- **PASSAGE**:
↓↓↓

Five years after exiting soft drinks, C&C is back in the game after paying €12.4 million to purchase the Gleeson Group, in addition to assuming debt of €45.6 million.
It had flagged such a move in May when it announced its full-year results.
In 2007, C&C pocketed a tidy €249 million by selling Ballygowan water and Club fizzy drinks to Britvic, which has spent most of the time since then restructuring the business as revenues continue to get squeezed in the recession.
This time around, C&C will own Tipperary water, number two to Ballygowan in this market, and Finches soft drinks.
More importantly, it gives C&C access to Gleeson’s distribution network, which serves more than 4,000 pubs and 6,000 other outlets from 11 depots across the country.
This is something it didn’t have before.

↑↑↑

- **TASK REQUIREMENTS**:
[1] According to the C&C article, how many depots does Gleeson's distribution network operate from?
[2] Duplicate the C&C article word for word, from "In 2007, C&C" up to and including "didn’t have before.".
The material after the C&C article plays no part in this work.

- **STORED ROWS**:
↓↓↓

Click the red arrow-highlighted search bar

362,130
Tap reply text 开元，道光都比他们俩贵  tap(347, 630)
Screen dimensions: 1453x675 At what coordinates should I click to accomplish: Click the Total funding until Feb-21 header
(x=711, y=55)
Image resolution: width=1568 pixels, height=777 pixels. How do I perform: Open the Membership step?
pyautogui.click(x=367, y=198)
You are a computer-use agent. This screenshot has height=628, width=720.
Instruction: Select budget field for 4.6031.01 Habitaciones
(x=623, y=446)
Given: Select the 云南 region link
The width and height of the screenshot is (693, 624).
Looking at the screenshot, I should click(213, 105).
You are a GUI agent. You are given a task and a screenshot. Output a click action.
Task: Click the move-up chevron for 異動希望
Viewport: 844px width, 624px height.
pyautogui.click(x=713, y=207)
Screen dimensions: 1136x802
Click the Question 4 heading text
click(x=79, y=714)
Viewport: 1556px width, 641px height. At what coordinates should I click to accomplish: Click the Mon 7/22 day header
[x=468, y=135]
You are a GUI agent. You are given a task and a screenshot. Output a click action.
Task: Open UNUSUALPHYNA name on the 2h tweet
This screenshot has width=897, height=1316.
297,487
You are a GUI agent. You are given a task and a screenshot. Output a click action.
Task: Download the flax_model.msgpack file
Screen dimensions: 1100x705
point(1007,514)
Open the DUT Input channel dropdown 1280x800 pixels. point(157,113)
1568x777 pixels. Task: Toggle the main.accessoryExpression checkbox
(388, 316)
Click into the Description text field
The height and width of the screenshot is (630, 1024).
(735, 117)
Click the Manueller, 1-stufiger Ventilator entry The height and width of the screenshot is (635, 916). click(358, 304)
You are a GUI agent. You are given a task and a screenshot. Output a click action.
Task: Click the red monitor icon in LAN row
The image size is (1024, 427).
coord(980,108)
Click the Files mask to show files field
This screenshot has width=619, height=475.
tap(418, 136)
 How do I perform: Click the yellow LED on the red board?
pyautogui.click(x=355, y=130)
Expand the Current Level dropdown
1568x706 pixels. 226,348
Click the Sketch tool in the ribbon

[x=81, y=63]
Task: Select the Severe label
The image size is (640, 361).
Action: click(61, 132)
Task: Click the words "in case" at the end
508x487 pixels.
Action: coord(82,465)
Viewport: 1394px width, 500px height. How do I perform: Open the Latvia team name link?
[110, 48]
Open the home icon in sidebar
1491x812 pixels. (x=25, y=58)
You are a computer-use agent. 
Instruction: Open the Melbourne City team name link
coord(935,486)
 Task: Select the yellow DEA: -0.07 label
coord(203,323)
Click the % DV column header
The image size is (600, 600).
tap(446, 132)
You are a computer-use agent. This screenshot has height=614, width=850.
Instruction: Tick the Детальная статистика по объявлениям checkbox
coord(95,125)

↑↑↑

- **SOLUTIONS FOR EACH TASK**:
[1] From 11 depots across the country.

[2]
In 2007, C&C pocketed a tidy €249 million by selling Ballygowan water and Club fizzy drinks to Britvic, which has spent most of the time since then restructuring the business as revenues continue to get squeezed in the recession.
This time around, C&C will own Tipperary water, number two to Ballygowan in this market, and Finches soft drinks.
More importantly, it gives C&C access to Gleeson’s distribution network, which serves more than 4,000 pubs and 6,000 other outlets from 11 depots across the country.
This is something it didn’t have before.